Glastonbury – it’s a matter of taste

by Rick Johansen

I have to be very careful what I say about Glastonbury because I know it’s all a matter of taste. I know also that much of the stuff I like doesn’t usually appear on the Pyramid Stage. So let me say from the outset that I thought the Pyramid Stage experience, via the unsatisfying, patchwork BBC coverage, was not a pleasant one.

It doesn’t help that the headliners were not exactly the kind of musicians – and I use the word musician in a very general sense with Kanye West – I would cross the road to see. Florence and the Machine have their admirers but I am not among them. I know I sound like one of the old High Court judges (“What’s a Beatle?”), and not unlike my grandfather who probably regarded the Carpenters as being akin to the Sex Pistols, but I am afraid I struggle to see the point of Ms Welch. Each song sounds identical to the one that came before and her wailing style of singing, where she makes no discernible effort to hit the right notes, leaves me both baffled and cold. Kanye West would leave me cold but for the fact he makes vast sums of money from this non-meritocratic world of music for what is little more than talking, or rapping as da yoof call it. Given that his genre of music, I use the word inadvisedly, is not exactly my cup of tea, I suppose I should have reached for the off switch, but I gave him a chance and soon realised I shouldn’t have. Song after song came and went, often ending abruptly, and West himself made little effort to communicate with the audience. People described him as arrogant, but arrogance usually accompanies some form of ability. I was at a loss to understand where his was.

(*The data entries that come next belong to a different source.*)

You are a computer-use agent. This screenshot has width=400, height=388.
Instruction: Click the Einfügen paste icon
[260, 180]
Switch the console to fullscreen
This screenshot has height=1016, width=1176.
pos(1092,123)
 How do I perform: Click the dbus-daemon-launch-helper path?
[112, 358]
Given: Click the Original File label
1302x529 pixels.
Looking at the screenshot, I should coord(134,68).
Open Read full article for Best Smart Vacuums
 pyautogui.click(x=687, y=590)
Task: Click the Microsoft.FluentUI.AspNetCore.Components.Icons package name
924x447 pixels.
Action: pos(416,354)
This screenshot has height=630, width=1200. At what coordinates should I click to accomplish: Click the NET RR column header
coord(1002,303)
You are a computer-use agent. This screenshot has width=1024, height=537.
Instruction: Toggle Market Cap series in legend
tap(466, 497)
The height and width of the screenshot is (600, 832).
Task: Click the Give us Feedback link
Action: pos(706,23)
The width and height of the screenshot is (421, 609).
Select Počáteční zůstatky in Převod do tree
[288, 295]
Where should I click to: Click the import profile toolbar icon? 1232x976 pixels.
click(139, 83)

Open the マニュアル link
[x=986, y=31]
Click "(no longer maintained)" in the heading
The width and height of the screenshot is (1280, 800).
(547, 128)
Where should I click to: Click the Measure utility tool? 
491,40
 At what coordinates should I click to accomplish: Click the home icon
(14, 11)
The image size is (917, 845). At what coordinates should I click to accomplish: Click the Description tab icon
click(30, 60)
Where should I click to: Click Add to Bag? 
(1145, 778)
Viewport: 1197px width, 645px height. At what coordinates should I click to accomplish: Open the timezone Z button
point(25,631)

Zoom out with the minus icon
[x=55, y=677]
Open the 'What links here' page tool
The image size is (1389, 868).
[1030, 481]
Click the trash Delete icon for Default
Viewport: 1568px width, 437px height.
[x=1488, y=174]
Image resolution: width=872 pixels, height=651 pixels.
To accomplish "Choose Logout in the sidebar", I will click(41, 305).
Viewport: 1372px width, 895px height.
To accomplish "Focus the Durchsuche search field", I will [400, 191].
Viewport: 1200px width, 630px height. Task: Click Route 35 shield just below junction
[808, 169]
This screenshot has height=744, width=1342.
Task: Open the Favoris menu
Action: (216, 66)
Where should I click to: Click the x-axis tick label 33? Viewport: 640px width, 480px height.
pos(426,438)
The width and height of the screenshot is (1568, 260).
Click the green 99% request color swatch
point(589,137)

If I had been there last night, I’d have watched Ryan Adams, but as I wasn’t, I settled down for a jukebox set from the remnants of The Who. They weren’t great, but then I didn’t expect them to be great for both the main men, Townsend and Daltrey, are septuagenarians. I felt they were as good as they could be, with Daltrey’s voice more of a growl, although the old boy still managed a half-decent scream during Won’t Get Fooled Again. It was a heritage set really, no more challenging than Lionel Richie’s afternoon cabaret performance, but reasonably satisfying for all that.

I am probably not the right person to write about festivals because the idea of scratching around in the early hours for that nocturnal pee and then trying to find my tent again among hundreds of tents that look identical to mine is not my idea of fun. I know too that Glasto (what a clever nickname!) is much more than Kanye West and Florence and her Machine. There are all manner of performers and a plethora of stages so there is someone for everyone, even me, but if I did want to see Tame Impala and Songhoy Blues, which I do, desperately, I’ll wait until they perform in more conventional circumstances.

It’s all a far cry from the Glastonbury of my youth, when people used to refer to it as the Pilton Festival and the acts were usually the likes of the Edgar Broughton Band (who, I hear you ask?) and Santana, before he started doing duets. The hippies are probably there, greying and balding, but the BBC cameras tended to pick out people who were smartly dressed and aged about 30. And you know what’s wrong with that? Absolutely nothing! There is no point in moaning about what Glastonbury has become. On the face of it, the whole thing looks a little middle class and twee, but perhaps that’s just the side you see on the telly and that things are more eclectic and challenging elsewhere. And anyway, there are plenty more festivals throughout the summer ranging from heritage to cutting edge and all points in between. Something for everyone, for sure, but not for me, thank you. Give me my nice warm bed!